Ancient farming rituals of Sri Lanka

by Rohan Jayetilleke

The rituals and customs of any community are structured on the geography, climatic conditions and the modes of living of any given area. All rituals and customs of a primitive community, called the 'little tradition' are geared to peaceful coexistence and the continuity of each family unit. In the absence of any written laws and enactments the adherence to the rituals and customs was an implicit trust and any breach of trust resulted in the recalcitrant being either temporarily or permanently boycotted by the rest of the community, having adjudged the breach of custom adjudged by a village council called 'Rata Sabha'.

Farming rituals

In view of the fact paddy cultivation was pivotal to the survival of the community, all activities connected with paddy cultivation were treated with the highest honour and respect. The causes for floods, droughts, epidemics, crop failures and sicknesses being not aware to the people, they condescended to accept them as a wrath of an unseen god or demon and made supplications to them to safeguard them against such calamities.

These were plebian needs, that had to be found solutions to spontaneously and the cults of gods and demons (yakkha) came about. In the primitive communities of Veddahs of Sri Lanka, these omnipresent and malevolent forces were reckoned as 'Yakkha' (Herein Yakkha is derived from the word root 'yaj' meaning fit for worship and not fearful monsters), namely, 'Ne Yaka' (departed relatives reborn as Yakkhas), 'Gale Yakkha', (yakkha of the mountains) Kande Yakkha (yakkha of the hills) and 'Ruk Yakkha' (yakkha resident of trees). The Veddahs in their pursuit of games and in case of sicknesses had various rituals such as 'kiri koraha' (similar to kohomba kankariya).

With the introduction of Buddhism to Sri Lanka in the third century B.C. a centralized government was introduced with the king as the supreme supporter of Buddhism, these rituals too underwent a complete change in its conception.

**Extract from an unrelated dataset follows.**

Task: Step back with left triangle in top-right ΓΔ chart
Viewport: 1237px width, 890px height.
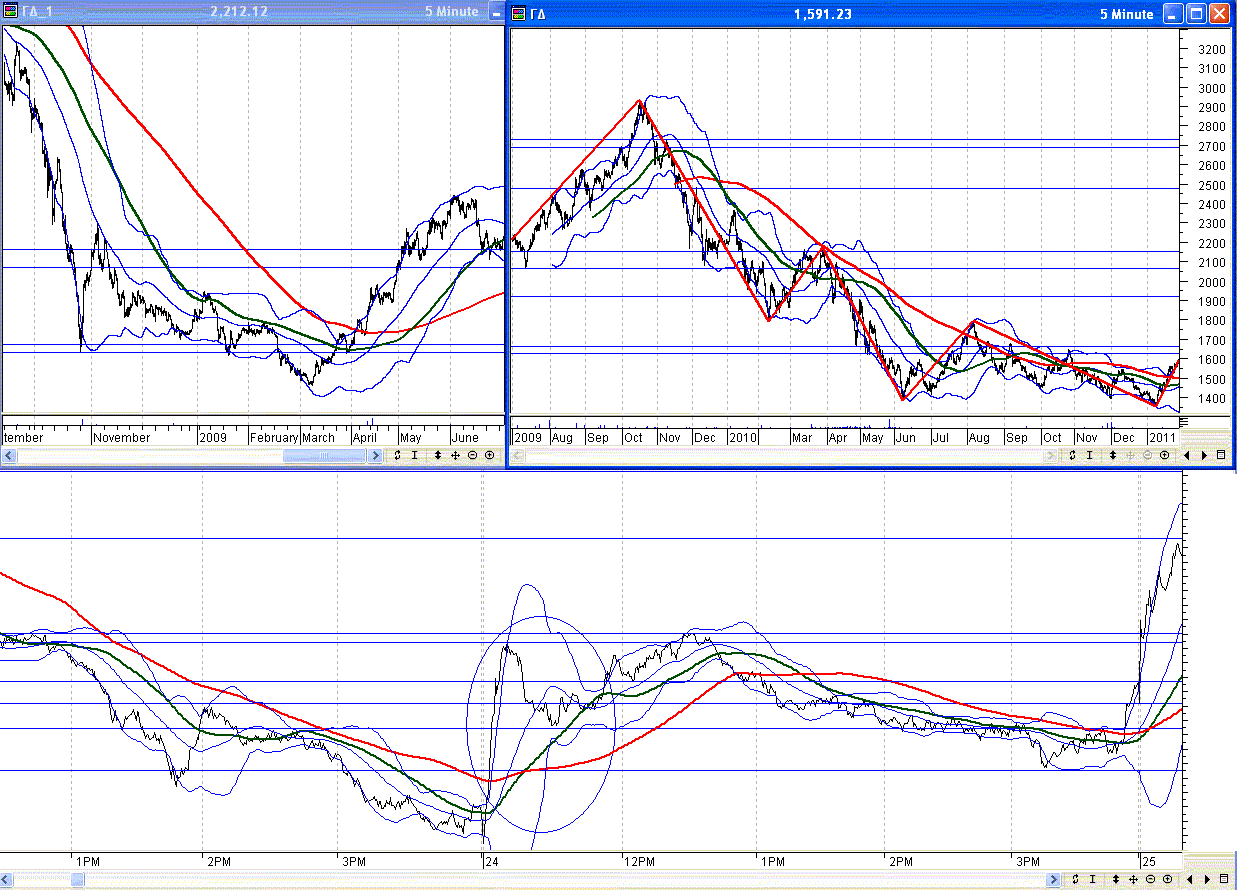Action: tap(1188, 455)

Buddhism being 'the Great Tradition'. The Buddha was placed at the apex of the hierarchy of gods and was identified as 'devatideva', god of gods. Thus all gods came to be functional under a warrant (varan) of the Buddha. Therefore, all rituals commenced with the worship of the Buddha and followed by ritual practices.

In the matter of land holdings, the farmers (share croppers or 'pangukaraya') had fields among a vast tract of fields to commensurate with his requirements for subsistence from the harvest to another. Therefore, in tilling, harvesting and other agricultural activities they had to work in unison.

In the village, there were weather beaten and well-seasoned and aged farmers who were well conversant with farming traditions and customs. One of them was referred to as 'Gama Rala' (Leader of the farmers).

Immediately after the rainy season, the farmers under the leadership of the gamarala would meet at the 'Ambalama'. Ambalamas were resting places for travellers built by the orders of the king, in a place where land was available for grazing of cattle and water, these being requirements of carters and other travellers for rest at mid-day or in the night.

The hexagonal structured roof, with a minaret at the top indicated that it was under royal protection. These ambalamas were meeting places of farmer communities and others to resolve matters connected with farming.

Having met they would decide whether to work the entire tract of fields or a part thereof depending on the availability of water. They would decide on an auspicious date and time, computed by 'Nekathirala' the astrologer. On the appointed date and time all the farmers would commence cleaning up waterways (elaweli) and he footpaths running (niyara) through the fields. Each farmer would attend to those sections adjacent to his field and finally including fences would have bene constructed encircling the entire trace in this cooperative manner.

Thereafter on an evening the gamarala would go to the bund of the tank (wewa) and tie a coin (panama) on a clean piece of white cloth and tie it to a branch of a banyan tree (nuga tree) and make a vow to the god. He would then fire a gun once, and release water into the fields from the sluice (sorowwa or bisokotuwa). This report of the gun is to communicate to all farmers, that water had been released and it is now time for them to commence tilling the fields.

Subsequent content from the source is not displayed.